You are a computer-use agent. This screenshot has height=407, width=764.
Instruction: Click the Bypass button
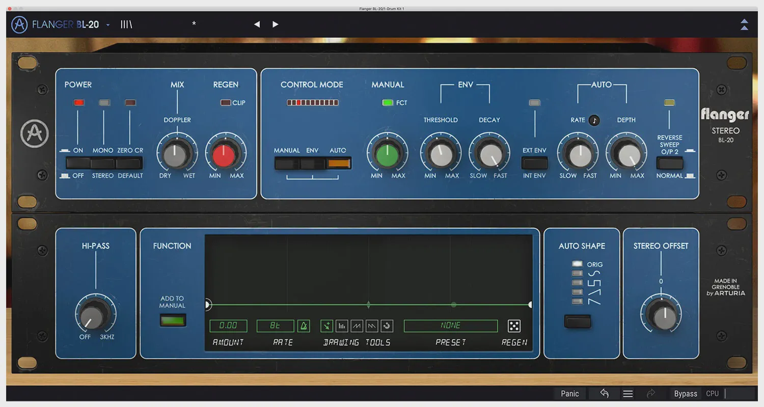tap(685, 393)
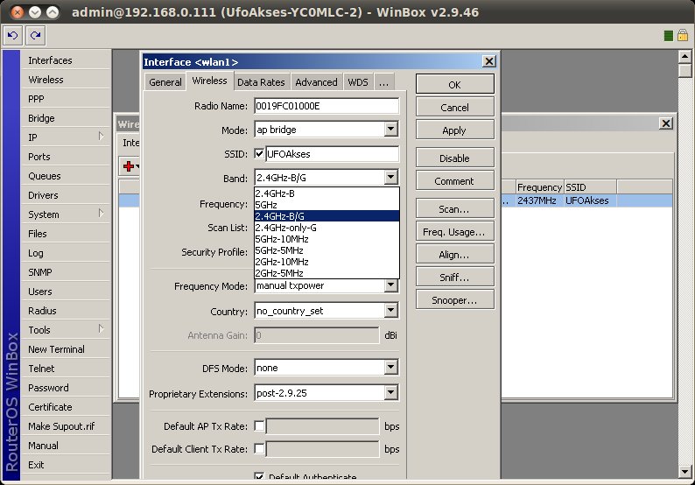Enable the Default AP Tx Rate checkbox
This screenshot has height=485, width=695.
coord(259,426)
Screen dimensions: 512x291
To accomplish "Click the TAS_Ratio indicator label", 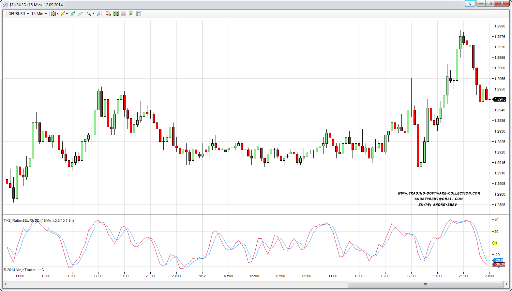I will 38,220.
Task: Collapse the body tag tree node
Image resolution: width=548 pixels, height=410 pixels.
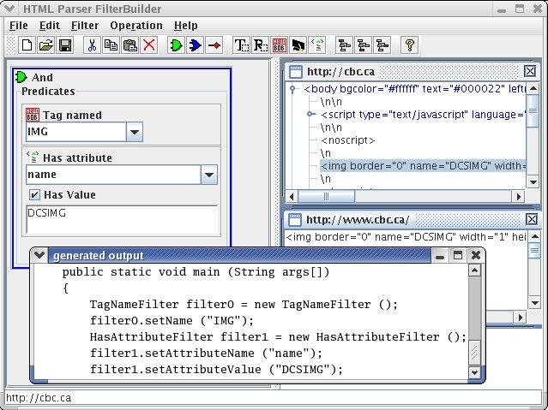Action: [293, 89]
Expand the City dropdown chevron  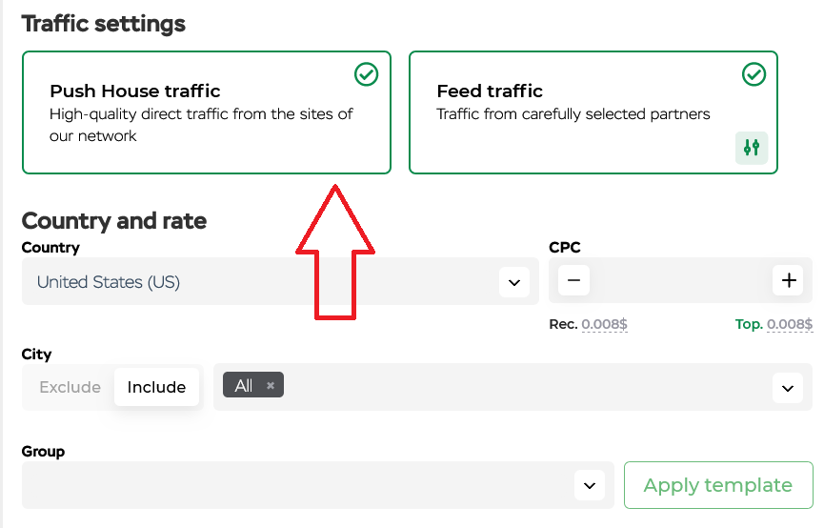coord(787,388)
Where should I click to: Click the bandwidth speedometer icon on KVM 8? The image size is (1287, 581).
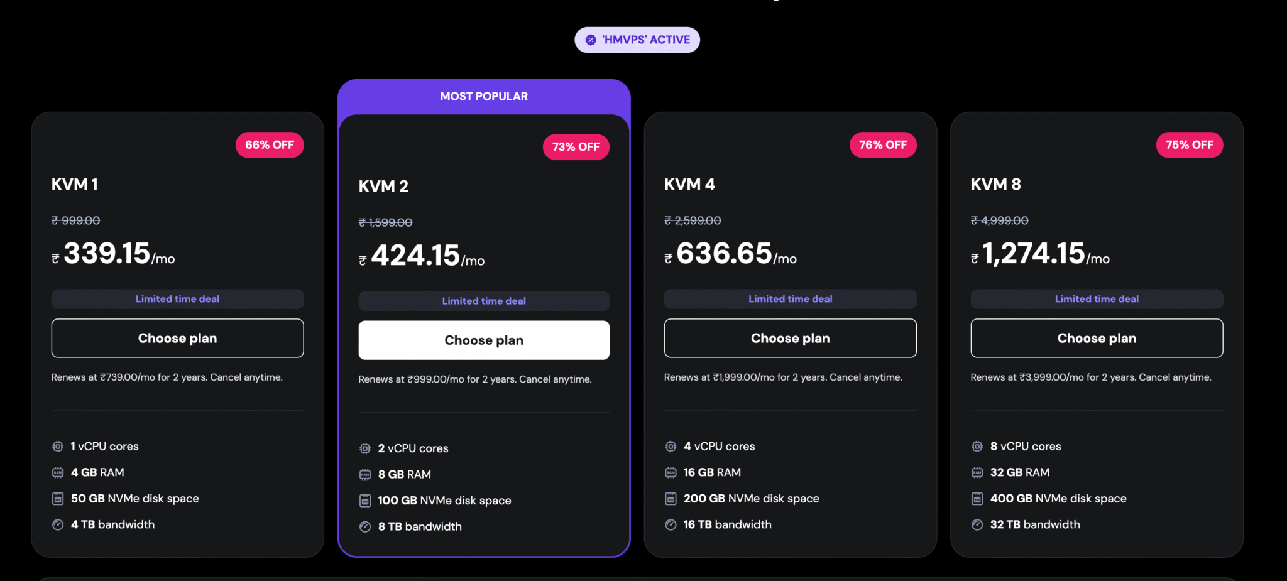click(977, 524)
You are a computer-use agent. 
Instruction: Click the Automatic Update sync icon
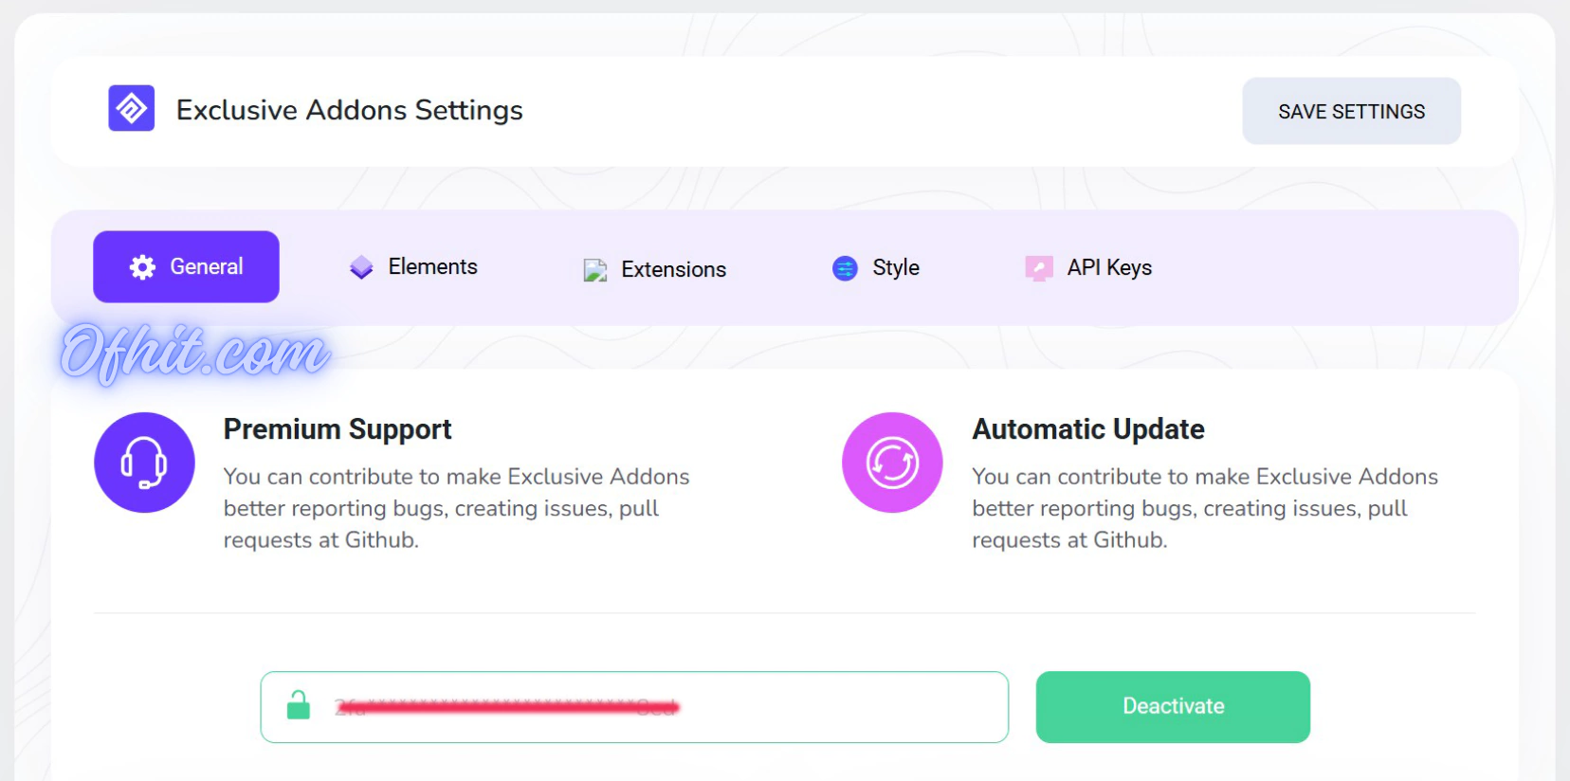(892, 463)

#####

▶ [EXERCISE REQUIREMENTS] Which of the lines in the data contain the string "agent"? Return each one.

▶ [SOLUTION]
You are a computer-use agent. This screenshot has height=407, width=764.
You are a computer-use agent. 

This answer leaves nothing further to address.